## Information shown:
Content starts

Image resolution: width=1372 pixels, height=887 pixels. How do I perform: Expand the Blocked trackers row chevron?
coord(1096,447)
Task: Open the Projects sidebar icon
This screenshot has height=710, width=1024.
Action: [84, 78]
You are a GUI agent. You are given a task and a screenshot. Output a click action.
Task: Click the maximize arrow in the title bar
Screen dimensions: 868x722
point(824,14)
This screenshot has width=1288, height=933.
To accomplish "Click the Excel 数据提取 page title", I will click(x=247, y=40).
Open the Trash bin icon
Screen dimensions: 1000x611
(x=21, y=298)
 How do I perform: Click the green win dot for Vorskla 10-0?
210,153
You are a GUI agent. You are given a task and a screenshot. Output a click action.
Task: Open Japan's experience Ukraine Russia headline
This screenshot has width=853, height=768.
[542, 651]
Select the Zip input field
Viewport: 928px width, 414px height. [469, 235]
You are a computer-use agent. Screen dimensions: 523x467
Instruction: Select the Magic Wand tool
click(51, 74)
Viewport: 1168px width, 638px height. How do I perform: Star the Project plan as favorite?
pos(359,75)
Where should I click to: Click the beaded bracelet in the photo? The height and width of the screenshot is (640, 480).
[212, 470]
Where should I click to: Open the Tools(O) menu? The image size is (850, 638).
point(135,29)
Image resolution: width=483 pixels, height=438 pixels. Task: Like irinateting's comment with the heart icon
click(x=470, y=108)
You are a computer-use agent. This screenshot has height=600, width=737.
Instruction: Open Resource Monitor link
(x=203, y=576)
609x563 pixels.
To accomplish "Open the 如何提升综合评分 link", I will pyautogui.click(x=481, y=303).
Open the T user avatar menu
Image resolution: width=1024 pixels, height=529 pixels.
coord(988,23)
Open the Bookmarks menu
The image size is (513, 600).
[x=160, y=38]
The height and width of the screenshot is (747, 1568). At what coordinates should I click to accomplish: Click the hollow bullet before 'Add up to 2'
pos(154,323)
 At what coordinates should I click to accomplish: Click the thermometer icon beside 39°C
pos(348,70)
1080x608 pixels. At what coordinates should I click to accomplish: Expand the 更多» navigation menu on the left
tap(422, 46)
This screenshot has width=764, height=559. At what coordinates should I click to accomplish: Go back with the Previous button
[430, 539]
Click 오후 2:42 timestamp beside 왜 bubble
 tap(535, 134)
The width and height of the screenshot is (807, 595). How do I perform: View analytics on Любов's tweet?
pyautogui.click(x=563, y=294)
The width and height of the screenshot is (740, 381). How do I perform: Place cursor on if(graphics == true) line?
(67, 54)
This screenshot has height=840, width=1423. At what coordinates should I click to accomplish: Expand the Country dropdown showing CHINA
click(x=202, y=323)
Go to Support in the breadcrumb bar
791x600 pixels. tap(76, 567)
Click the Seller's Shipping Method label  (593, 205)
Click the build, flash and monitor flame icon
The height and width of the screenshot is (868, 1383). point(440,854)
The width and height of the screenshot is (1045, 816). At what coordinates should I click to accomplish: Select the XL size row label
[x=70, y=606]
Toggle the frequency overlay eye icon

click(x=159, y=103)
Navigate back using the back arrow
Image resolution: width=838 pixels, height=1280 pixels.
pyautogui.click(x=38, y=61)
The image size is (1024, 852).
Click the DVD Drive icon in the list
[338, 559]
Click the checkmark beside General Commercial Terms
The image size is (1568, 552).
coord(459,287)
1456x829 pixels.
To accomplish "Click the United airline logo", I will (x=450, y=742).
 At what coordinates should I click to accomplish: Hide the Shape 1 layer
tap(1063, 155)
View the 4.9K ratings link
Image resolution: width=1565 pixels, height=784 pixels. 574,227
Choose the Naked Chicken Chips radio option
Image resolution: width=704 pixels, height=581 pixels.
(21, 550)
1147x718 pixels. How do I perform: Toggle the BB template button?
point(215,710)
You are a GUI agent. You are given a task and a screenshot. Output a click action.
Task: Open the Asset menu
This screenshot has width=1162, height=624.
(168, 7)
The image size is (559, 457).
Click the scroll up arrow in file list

Content ends

With no word added or dropped, repeat the entire listing.

Image resolution: width=1372 pixels, height=887 pixels. How do I perform: Expand the Blocked trackers row chevron?
coord(1096,447)
Task: Open the Projects sidebar icon
This screenshot has height=710, width=1024.
Action: [84, 78]
You are a GUI agent. You are given a task and a screenshot. Output a click action.
Task: Click the maximize arrow in the title bar
Screen dimensions: 868x722
point(824,14)
This screenshot has width=1288, height=933.
To accomplish "Click the Excel 数据提取 page title", I will click(x=247, y=40).
Open the Trash bin icon
Screen dimensions: 1000x611
(x=21, y=298)
 How do I perform: Click the green win dot for Vorskla 10-0?
210,153
You are a GUI agent. You are given a task and a screenshot. Output a click action.
Task: Open Japan's experience Ukraine Russia headline
This screenshot has width=853, height=768.
[542, 651]
Select the Zip input field
Viewport: 928px width, 414px height. [469, 235]
You are a computer-use agent. Screen dimensions: 523x467
Instruction: Select the Magic Wand tool
click(51, 74)
Viewport: 1168px width, 638px height. How do I perform: Star the Project plan as favorite?
pos(359,75)
Where should I click to: Click the beaded bracelet in the photo? The height and width of the screenshot is (640, 480).
[212, 470]
Where should I click to: Open the Tools(O) menu? The image size is (850, 638).
point(135,29)
Image resolution: width=483 pixels, height=438 pixels. Task: Like irinateting's comment with the heart icon
click(x=470, y=108)
You are a computer-use agent. This screenshot has height=600, width=737.
Instruction: Open Resource Monitor link
(x=203, y=576)
609x563 pixels.
To accomplish "Open the 如何提升综合评分 link", I will pyautogui.click(x=481, y=303).
Open the T user avatar menu
Image resolution: width=1024 pixels, height=529 pixels.
coord(988,23)
Open the Bookmarks menu
The image size is (513, 600).
[x=160, y=38]
The height and width of the screenshot is (747, 1568). At what coordinates should I click to accomplish: Click the hollow bullet before 'Add up to 2'
pos(154,323)
 At what coordinates should I click to accomplish: Click the thermometer icon beside 39°C
pos(348,70)
1080x608 pixels. At what coordinates should I click to accomplish: Expand the 更多» navigation menu on the left
tap(422, 46)
This screenshot has width=764, height=559. At what coordinates should I click to accomplish: Go back with the Previous button
[430, 539]
Click 오후 2:42 timestamp beside 왜 bubble
 tap(535, 134)
The width and height of the screenshot is (807, 595). How do I perform: View analytics on Любов's tweet?
pyautogui.click(x=563, y=294)
The width and height of the screenshot is (740, 381). How do I perform: Place cursor on if(graphics == true) line?
(67, 54)
This screenshot has height=840, width=1423. At what coordinates should I click to accomplish: Expand the Country dropdown showing CHINA
click(x=202, y=323)
Go to Support in the breadcrumb bar
791x600 pixels. tap(76, 567)
Click the Seller's Shipping Method label  (593, 205)
Click the build, flash and monitor flame icon
The height and width of the screenshot is (868, 1383). point(440,854)
The width and height of the screenshot is (1045, 816). At what coordinates should I click to accomplish: Select the XL size row label
[x=70, y=606]
Toggle the frequency overlay eye icon

click(x=159, y=103)
Navigate back using the back arrow
Image resolution: width=838 pixels, height=1280 pixels.
pyautogui.click(x=38, y=61)
The image size is (1024, 852).
Click the DVD Drive icon in the list
[338, 559]
Click the checkmark beside General Commercial Terms
The image size is (1568, 552).
coord(459,287)
1456x829 pixels.
To accomplish "Click the United airline logo", I will (x=450, y=742).
 At what coordinates should I click to accomplish: Hide the Shape 1 layer
tap(1063, 155)
View the 4.9K ratings link
Image resolution: width=1565 pixels, height=784 pixels. 574,227
Choose the Naked Chicken Chips radio option
Image resolution: width=704 pixels, height=581 pixels.
(21, 550)
1147x718 pixels. How do I perform: Toggle the BB template button?
point(215,710)
You are a GUI agent. You are given a task and a screenshot. Output a click action.
Task: Open the Asset menu
This screenshot has width=1162, height=624.
(168, 7)
The image size is (559, 457).
Click the scroll up arrow in file list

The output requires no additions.